14 In vitro transformation of ovarian surface epithelium links a mutation in SWI/SNF Related, Matrix Associated, Actin Dependent Regulator Of Chromatin, Subfamily A, Member 4 to familial small carcinoma of the ovary hypercalcemic type

Abstract

Using a unique population of cells derived from a familial carrier of an SCCOHT-associated SMARCA4 mutation (SMARCA4. c.3081+1G>T), we sought to determine if non-cancerous cells would spontaneously transform during in vitro culture, thereby providing a model system for studying the formation of SCCOHT. Ovarian surface epithelium (OSE) derived from a familial carrier of a SCCOHT-associated mutation in the SMARCA4 gene (P590, SMARCA4. c.3081+1G>T, prophylactic oophorectomy) were serially passaged in vitro, and interrogated for their ability to acquire characteristics of cellular transformation. Cells were grown for multiple passages to determine if cells would spontaneously immortalize. Loss of contact-dependent inhibition was interrogated with focus-forming assays of confluent monolayers. The ability of cells to escape anoikis and grow independently as spheroids was interrogated in attachment-free growth conditions. Senescenceassociated beta-galactosidase (SA-beta-gal), cellular necrosis, and cellular apoptosis was also measured. All experiments were conducted in parallel with an age-matched OSE population derived from a benign ovarian surgery, P590 cells that were passaged over 12 twelve times, representing at least 40 cellular doublings, continued to proliferate in culture.
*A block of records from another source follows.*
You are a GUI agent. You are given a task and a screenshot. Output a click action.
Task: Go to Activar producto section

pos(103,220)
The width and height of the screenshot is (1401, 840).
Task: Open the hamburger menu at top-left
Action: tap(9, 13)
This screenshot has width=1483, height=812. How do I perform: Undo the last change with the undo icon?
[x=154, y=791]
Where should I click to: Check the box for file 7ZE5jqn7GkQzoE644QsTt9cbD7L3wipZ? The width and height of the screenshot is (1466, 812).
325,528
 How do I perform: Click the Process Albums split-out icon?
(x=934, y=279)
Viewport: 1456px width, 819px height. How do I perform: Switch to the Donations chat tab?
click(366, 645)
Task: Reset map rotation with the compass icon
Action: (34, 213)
In contrast, non-mutant P583 cells failed to grow beyond 11–12 passages. P590 cells grown to confluency spontaneously formed foci of multicellular aggregates, while P583 cells did not. In attachment-free culture conditions, P590 cells readily formed spheroids from both early-passage and late-passage cells. In contrast, P583 formed small spheroids that failed to expand in culture. Surprisingly, both P590 and P583 cells displayed elevated SA-betagal staining, with neither cell populations showing elevated necrosis or apoptosis markers. OSE harboring a SMARCA4 mutation associated with familial SCCOHT display several phenotypes consistent with early stages of cellular transformation. In contrast, non-mutant cells failed to display signs of transformation. Our data suggest that OSE may represent a unique cell population for studying the early stages of SCCOHT formation, providing a useful tool for developing improved diagnostic and therapeutic approaches.